Aim of the exercise
Transcribe only part of the material below: the lines from the one containing "Image resolution: width=1024" through the one containing "Viewport: 1358px width, 644px height.", inclusive, exactly as written.

Records for processing

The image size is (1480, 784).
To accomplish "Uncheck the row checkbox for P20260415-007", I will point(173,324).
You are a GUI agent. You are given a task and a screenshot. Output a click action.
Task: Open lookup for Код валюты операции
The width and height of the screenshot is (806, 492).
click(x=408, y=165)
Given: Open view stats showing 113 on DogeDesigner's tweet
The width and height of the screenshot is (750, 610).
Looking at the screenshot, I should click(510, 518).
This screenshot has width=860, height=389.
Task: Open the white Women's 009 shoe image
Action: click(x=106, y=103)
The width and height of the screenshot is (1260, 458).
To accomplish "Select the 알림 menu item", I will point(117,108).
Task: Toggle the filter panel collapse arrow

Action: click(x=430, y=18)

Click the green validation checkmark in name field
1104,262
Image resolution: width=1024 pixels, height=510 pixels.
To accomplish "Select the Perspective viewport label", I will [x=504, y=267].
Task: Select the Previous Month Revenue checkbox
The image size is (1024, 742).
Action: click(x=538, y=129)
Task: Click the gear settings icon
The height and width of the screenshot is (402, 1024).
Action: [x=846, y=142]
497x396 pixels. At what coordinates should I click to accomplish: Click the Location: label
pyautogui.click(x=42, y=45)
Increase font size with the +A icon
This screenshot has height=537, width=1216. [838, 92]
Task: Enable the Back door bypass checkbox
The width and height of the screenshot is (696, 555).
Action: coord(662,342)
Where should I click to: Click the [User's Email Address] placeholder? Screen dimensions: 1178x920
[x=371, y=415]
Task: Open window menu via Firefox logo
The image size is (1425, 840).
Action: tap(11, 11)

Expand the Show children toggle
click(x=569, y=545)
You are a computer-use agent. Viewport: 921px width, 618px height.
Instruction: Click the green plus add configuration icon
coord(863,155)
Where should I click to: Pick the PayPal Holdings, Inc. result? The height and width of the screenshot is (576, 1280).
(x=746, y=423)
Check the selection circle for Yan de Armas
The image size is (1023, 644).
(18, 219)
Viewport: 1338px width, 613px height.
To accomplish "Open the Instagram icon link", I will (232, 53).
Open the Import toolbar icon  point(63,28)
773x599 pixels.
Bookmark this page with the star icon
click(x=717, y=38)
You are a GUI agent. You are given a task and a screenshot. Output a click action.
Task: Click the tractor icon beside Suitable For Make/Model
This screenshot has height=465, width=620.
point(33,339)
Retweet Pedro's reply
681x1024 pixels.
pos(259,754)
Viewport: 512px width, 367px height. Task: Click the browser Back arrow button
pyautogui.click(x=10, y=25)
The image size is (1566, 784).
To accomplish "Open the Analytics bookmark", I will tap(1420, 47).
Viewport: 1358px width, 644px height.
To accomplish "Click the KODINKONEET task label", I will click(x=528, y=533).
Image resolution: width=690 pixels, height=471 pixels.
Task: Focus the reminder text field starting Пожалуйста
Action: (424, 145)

Output below
Image resolution: width=1024 pixels, height=510 pixels.
To accomplish "Select the Perspective viewport label", I will [x=504, y=267].
Task: Select the Previous Month Revenue checkbox
The image size is (1024, 742).
Action: click(x=538, y=129)
Task: Click the gear settings icon
The height and width of the screenshot is (402, 1024).
Action: [x=846, y=142]
497x396 pixels. At what coordinates should I click to accomplish: Click the Location: label
pyautogui.click(x=42, y=45)
Increase font size with the +A icon
This screenshot has height=537, width=1216. [838, 92]
Task: Enable the Back door bypass checkbox
The width and height of the screenshot is (696, 555).
Action: coord(662,342)
Where should I click to: Click the [User's Email Address] placeholder? Screen dimensions: 1178x920
[x=371, y=415]
Task: Open window menu via Firefox logo
The image size is (1425, 840).
Action: tap(11, 11)

Expand the Show children toggle
click(x=569, y=545)
You are a computer-use agent. Viewport: 921px width, 618px height.
Instruction: Click the green plus add configuration icon
coord(863,155)
Where should I click to: Pick the PayPal Holdings, Inc. result? The height and width of the screenshot is (576, 1280).
(x=746, y=423)
Check the selection circle for Yan de Armas
The image size is (1023, 644).
(18, 219)
Viewport: 1338px width, 613px height.
To accomplish "Open the Instagram icon link", I will (232, 53).
Open the Import toolbar icon  point(63,28)
773x599 pixels.
Bookmark this page with the star icon
click(x=717, y=38)
You are a GUI agent. You are given a task and a screenshot. Output a click action.
Task: Click the tractor icon beside Suitable For Make/Model
This screenshot has height=465, width=620.
point(33,339)
Retweet Pedro's reply
681x1024 pixels.
pos(259,754)
Viewport: 512px width, 367px height. Task: Click the browser Back arrow button
pyautogui.click(x=10, y=25)
The image size is (1566, 784).
To accomplish "Open the Analytics bookmark", I will tap(1420, 47).
Viewport: 1358px width, 644px height.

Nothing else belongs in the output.